* What is required:
Only the lines of the data below from the one with "2387x1540 pixels." through the one with "Collapse the 基本" are wanted. Repeat them exactly.

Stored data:
-------
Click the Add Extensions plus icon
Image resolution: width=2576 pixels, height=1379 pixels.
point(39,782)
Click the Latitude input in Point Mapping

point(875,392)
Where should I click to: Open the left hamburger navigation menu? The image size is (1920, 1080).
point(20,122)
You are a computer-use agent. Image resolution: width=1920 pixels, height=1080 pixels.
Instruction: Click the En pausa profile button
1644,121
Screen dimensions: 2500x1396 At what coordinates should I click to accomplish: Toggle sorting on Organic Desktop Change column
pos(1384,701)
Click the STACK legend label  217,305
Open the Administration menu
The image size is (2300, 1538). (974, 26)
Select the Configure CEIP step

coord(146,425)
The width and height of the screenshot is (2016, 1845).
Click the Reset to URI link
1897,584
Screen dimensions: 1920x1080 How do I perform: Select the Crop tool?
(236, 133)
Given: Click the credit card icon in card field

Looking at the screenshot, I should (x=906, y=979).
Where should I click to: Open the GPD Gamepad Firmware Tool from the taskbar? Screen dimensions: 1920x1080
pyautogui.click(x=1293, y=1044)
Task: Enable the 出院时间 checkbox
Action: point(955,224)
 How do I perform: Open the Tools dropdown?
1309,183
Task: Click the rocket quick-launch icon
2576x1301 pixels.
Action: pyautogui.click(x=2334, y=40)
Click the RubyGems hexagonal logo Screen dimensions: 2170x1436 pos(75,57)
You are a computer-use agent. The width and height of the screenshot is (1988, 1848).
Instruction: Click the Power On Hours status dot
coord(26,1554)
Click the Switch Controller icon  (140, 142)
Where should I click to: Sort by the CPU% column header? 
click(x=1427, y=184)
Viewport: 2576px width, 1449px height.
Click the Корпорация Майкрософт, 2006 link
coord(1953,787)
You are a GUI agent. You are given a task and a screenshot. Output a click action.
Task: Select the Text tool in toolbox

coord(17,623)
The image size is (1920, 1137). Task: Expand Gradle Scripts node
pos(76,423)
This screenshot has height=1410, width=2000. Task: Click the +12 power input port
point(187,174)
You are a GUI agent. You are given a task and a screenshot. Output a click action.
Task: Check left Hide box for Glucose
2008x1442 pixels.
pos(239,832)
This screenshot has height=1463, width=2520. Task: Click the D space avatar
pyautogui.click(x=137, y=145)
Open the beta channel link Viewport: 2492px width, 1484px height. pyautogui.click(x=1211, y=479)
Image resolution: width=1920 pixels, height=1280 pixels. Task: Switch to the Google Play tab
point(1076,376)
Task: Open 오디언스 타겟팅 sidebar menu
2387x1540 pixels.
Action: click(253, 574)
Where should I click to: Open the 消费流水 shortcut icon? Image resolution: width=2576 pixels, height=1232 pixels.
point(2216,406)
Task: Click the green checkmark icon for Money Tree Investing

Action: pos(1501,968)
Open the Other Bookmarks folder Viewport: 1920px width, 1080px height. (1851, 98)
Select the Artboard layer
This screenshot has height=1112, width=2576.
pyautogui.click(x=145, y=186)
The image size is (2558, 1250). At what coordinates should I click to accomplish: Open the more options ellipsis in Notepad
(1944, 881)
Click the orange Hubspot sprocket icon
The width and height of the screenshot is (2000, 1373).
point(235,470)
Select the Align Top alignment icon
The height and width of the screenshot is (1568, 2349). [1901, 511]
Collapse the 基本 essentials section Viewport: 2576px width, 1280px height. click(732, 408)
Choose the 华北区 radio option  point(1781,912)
-------
* Written reply:
2387x1540 pixels.
Action: click(253, 574)
Where should I click to: Open the 消费流水 shortcut icon? Image resolution: width=2576 pixels, height=1232 pixels.
point(2216,406)
Task: Click the green checkmark icon for Money Tree Investing

Action: pos(1501,968)
Open the Other Bookmarks folder Viewport: 1920px width, 1080px height. (1851, 98)
Select the Artboard layer
This screenshot has height=1112, width=2576.
pyautogui.click(x=145, y=186)
The image size is (2558, 1250). At what coordinates should I click to accomplish: Open the more options ellipsis in Notepad
(1944, 881)
Click the orange Hubspot sprocket icon
The width and height of the screenshot is (2000, 1373).
point(235,470)
Select the Align Top alignment icon
The height and width of the screenshot is (1568, 2349). [1901, 511]
Collapse the 基本 essentials section Viewport: 2576px width, 1280px height. click(732, 408)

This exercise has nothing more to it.